§ **Selected extract**
━━━━
Commanders and leaders
- Bolesław I the Brave; Mieszko II Lambert;: Henry II; Gero Gero II †;

Casualties and losses
- Unknown: 200 soldiers

= Battle of Dadosesani Land =

1015 battle of the Polish–German Wars

The Battle of Dadosesani Land (Bitwa na ziemi Dziadoszan; Schlacht im Land der Dadosanen), also known as the Battle of Dadosesani Forest (Bitwa w Lesie Dziadoszan, Bitwa w Lesie Dziadoszyców; Schlacht von Dadosaner-Wälder) was fought on 1 September 1015 during the Polish–German Wars, between the forces of the Holy Roman Empire, led by emperor Henry II, the margrave of the Saxon Eastern March, against the forces of the Duchy of Poland led by duke Bolesław I the Brave and Mieszko II Lambert. The battle saw Polish forces attack the rearguard units of the Holy Roman Empire, commanded by Gero, the archbishop of Magdeburg, and Gero II, which were tasked with protecting the retreat of the rest of the forces led by emperor Henry II. It ended with the Polish vicotry and destruction of the rearguard, and the successful reatreated of the rest of the Holy Roman Empire forces. It took place in Lower Silesia, on a swamp on the land of the tribe of the Dadosesani. Its exact location remains unknown, with historians theorising that it most likely took place between towns of Przemków in Lower Silesian Voivodeship and Szprotawa in Lubusz Voivodeship in Poland.
━━━━
[Stored records]

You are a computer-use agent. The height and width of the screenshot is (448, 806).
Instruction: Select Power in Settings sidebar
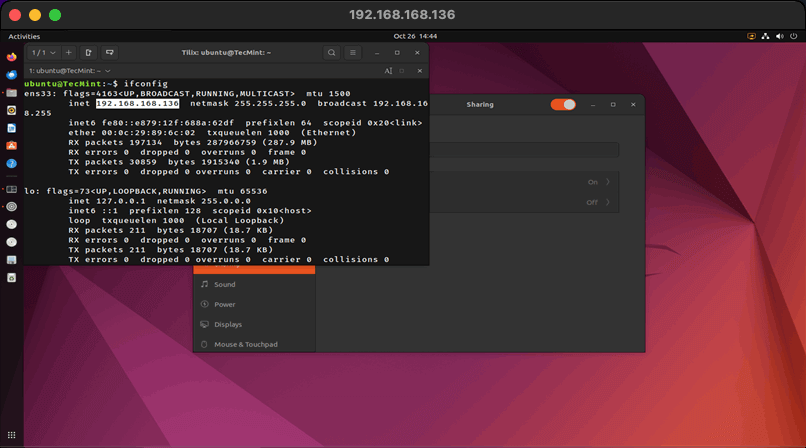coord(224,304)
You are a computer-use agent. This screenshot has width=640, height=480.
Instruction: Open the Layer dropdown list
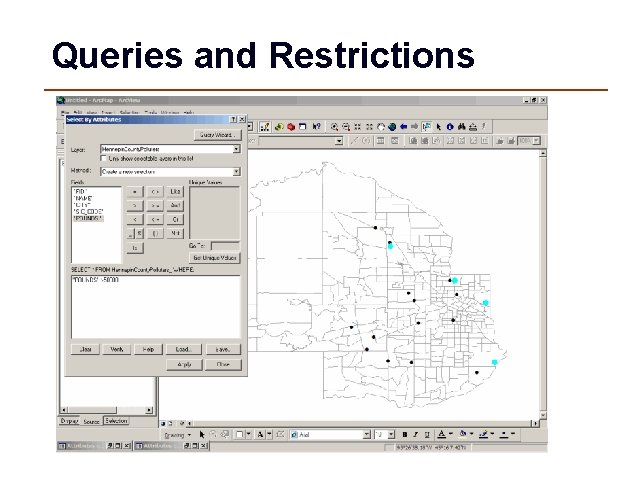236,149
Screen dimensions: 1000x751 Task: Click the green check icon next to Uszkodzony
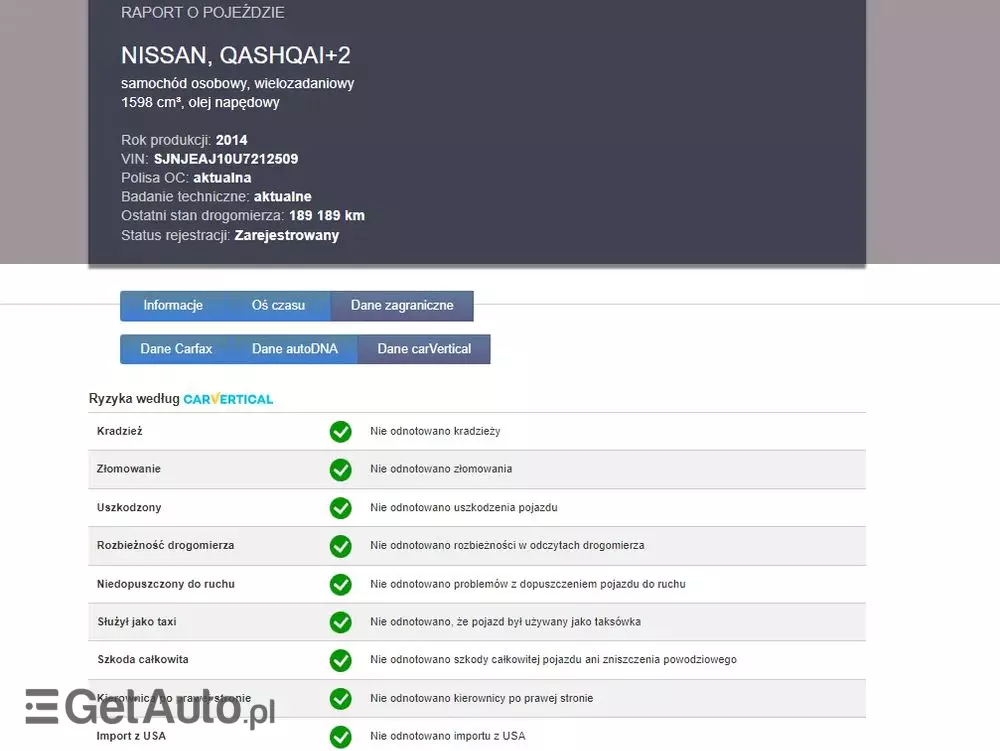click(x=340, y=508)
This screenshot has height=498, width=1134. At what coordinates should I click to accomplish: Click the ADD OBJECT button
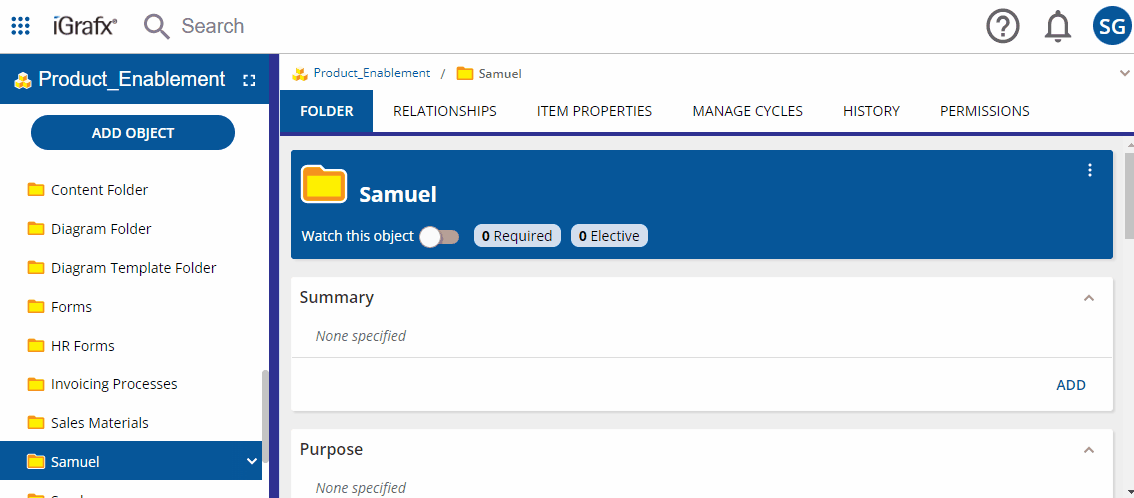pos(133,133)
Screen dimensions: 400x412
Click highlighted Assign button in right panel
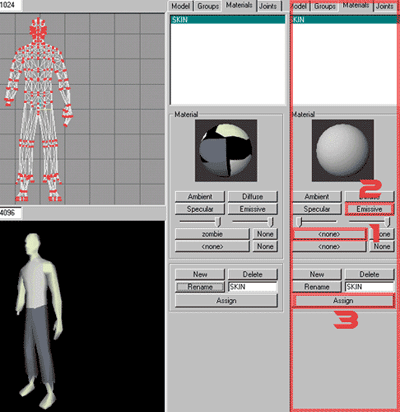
━━━━
§ **What is required**
According to the Dadosesani battle extract, on what date was the battle fought? The records are separate material with no connection to the Dadosesani battle extract.

§ **Task response**
1 September 1015